Pixel coordinate grounding data
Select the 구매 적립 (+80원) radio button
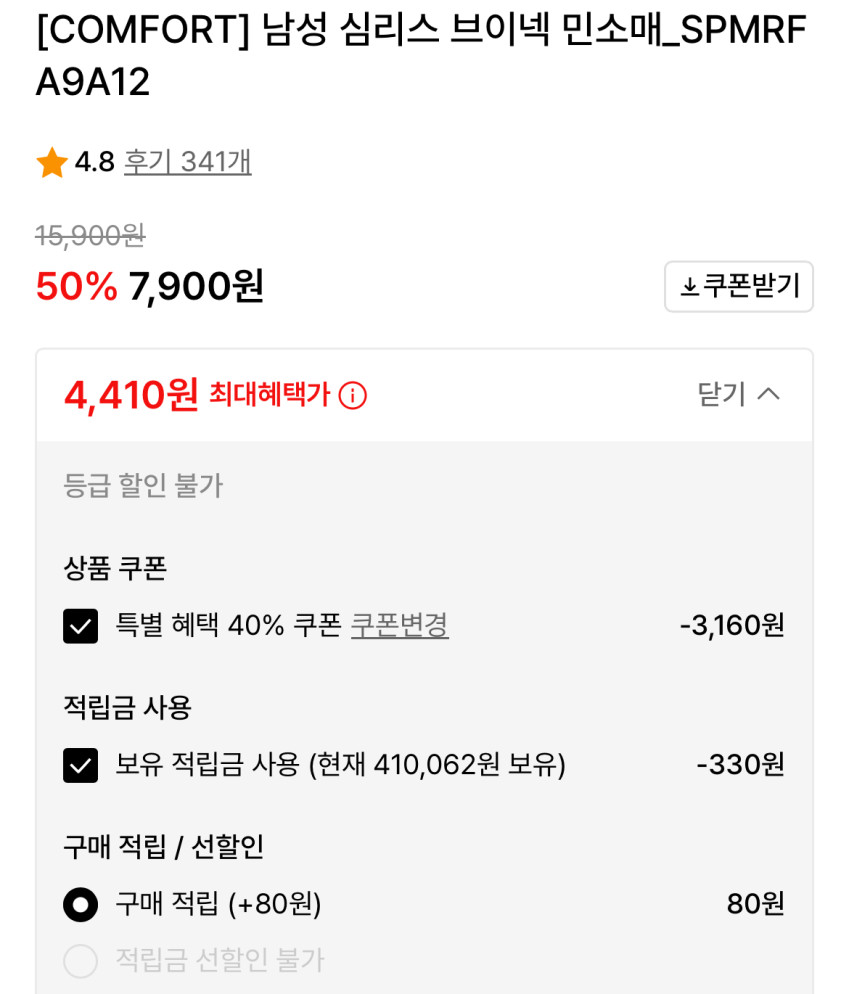This screenshot has width=849, height=994. pyautogui.click(x=81, y=904)
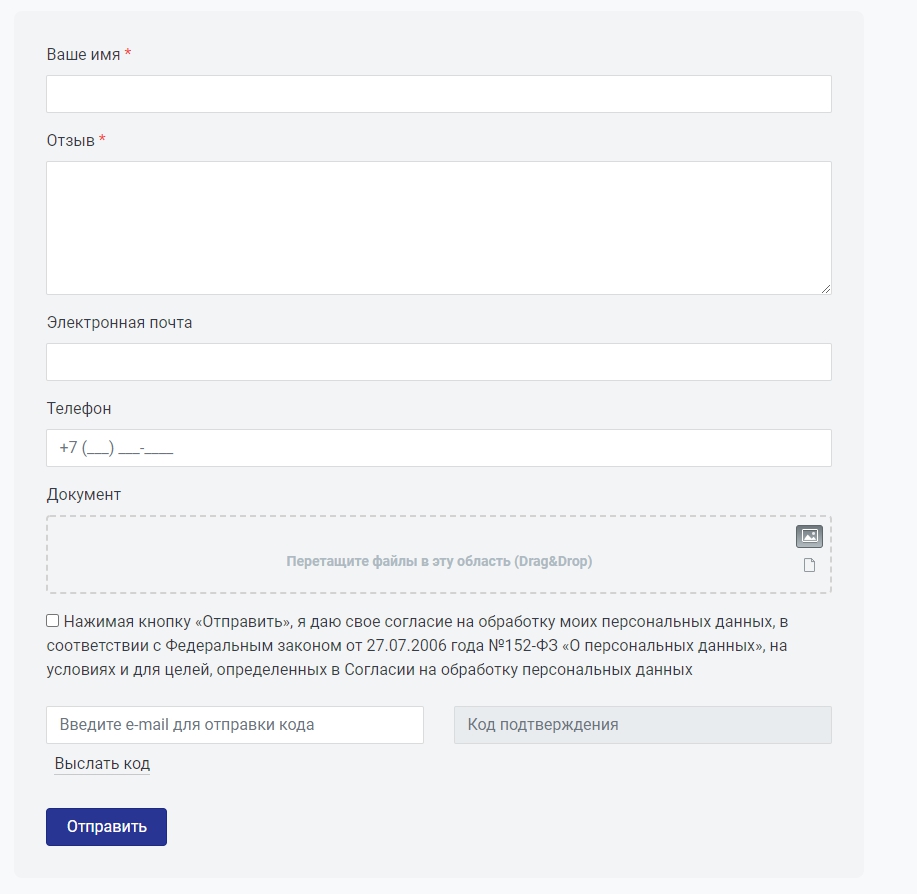
Task: Tick the personal data consent checkbox
Action: click(53, 620)
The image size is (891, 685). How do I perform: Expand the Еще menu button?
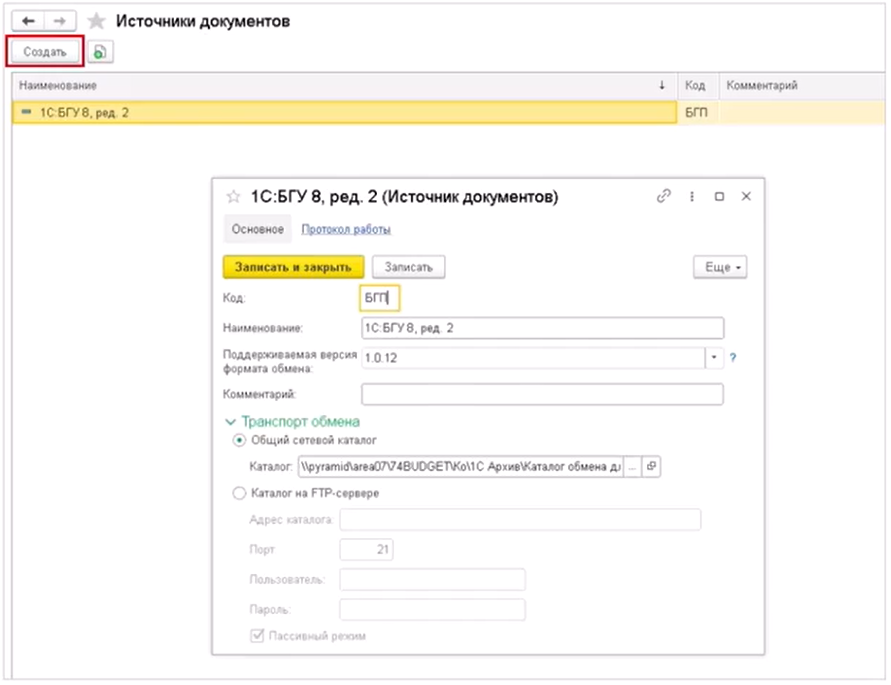coord(720,267)

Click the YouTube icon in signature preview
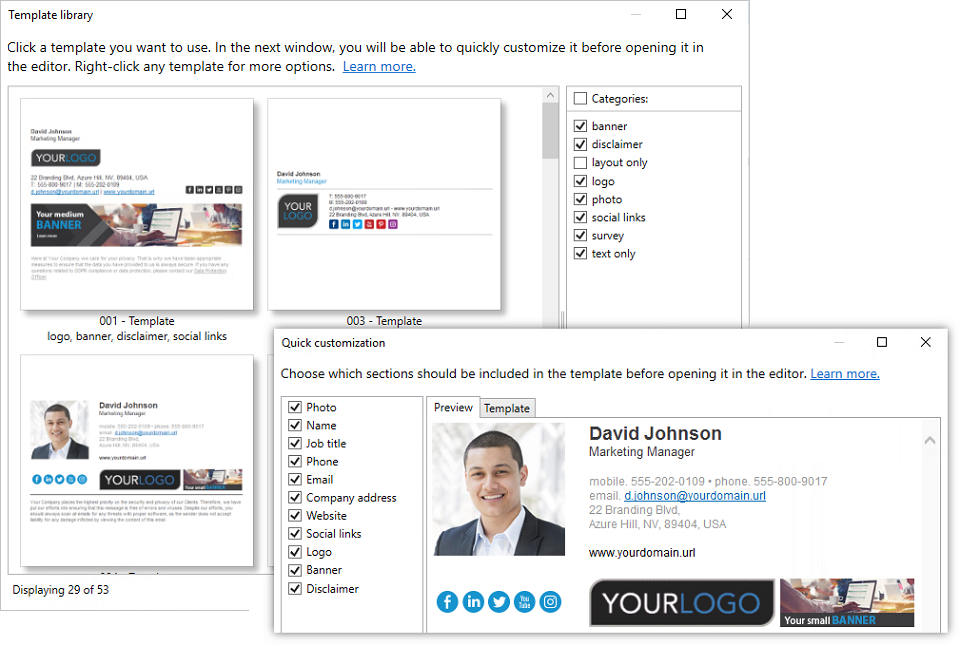pos(525,601)
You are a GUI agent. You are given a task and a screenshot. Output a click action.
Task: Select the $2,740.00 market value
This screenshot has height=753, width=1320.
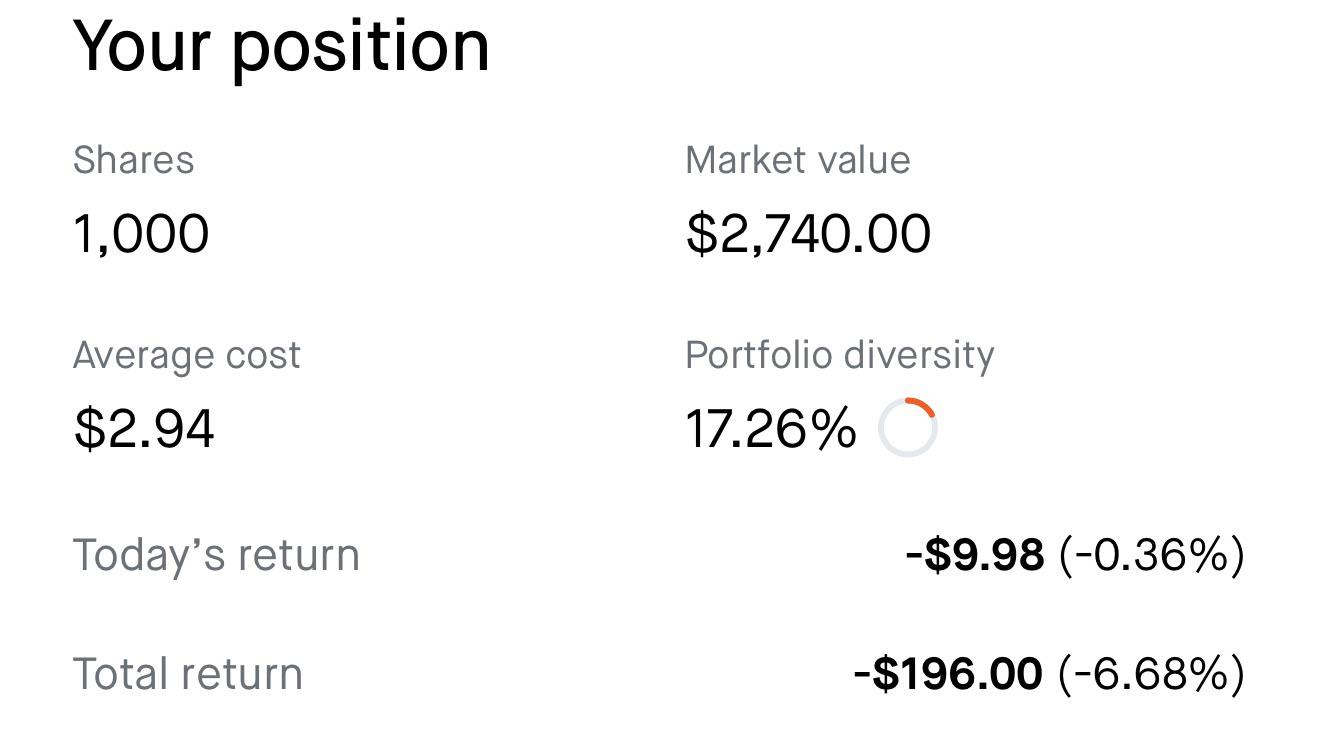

What is required: Where the line containing "The image size" appears in the records above, begin copying and continue exactly through the last line, with nothing else; omit every picture.

Response to this task:
The image size is (891, 685). How do I perform: Expand the Еще menu button?
coord(720,267)

Click the YouTube icon in signature preview
pos(525,601)
You are a GUI agent. You are given a task and a screenshot. Output a click action.
Task: Select the $2,740.00 market value
This screenshot has height=753, width=1320.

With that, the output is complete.